Rapid and Accurate Classification of Coal by Laser-induced Breakdown Spectroscopy Coupled with Plasma Image-Spectrum Fusion Strategy
Abstract
High-accurate evaluation of coal quality is crucial for efficient energy use. Laser-induced breakdown spectroscopy (LIBS), a fast and efficient detection method, has become a key focus in the field of coal quality detection. However, the complexity of coal matrix significantly limits the classification accuracy of LIBS, hardly meeting the current needs. To overcome this challenge, a novel plasma image-spectrum fusion method was proposed in this study. It provided supplementary information to the spectra through the plasma images, thus significantly improving the accuracy of coal classification models. To verify the classification accuracy of this method, a systematic experimental study was carried out.
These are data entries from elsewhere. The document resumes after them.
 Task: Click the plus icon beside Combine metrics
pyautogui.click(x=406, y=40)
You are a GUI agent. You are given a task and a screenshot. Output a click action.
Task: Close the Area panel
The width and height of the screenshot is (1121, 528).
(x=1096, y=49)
The spectra, coaxial plasma image, and paraxial plasma image of coal samples were obtained simultaneously, and three different data fusion schemes were compared with the traditional spectra scheme. Meanwhile, three machine learning models, k-nearest neighbor (KNN), decision tree (Tree), and support vector machine (SVM) were used to verify the broad applicability of this method. The results demonstrated that the performance of the classification models based on fusion schemes significantly improved compared with those based solely on spectra. Among them, the classification models based on spectra coupled with coaxial plasma images, and paraxial plasma images achieved the best classification results. The accuracies of the prediction set of these three models (KNN, Tree, and SVM) were improved from 76.51%, 91.23%, and 93.69% to 89.05%, 97.90%, and 96.65%, respectively. Therefore, the relevant results fully verify the feasibility and wide applicability of this method.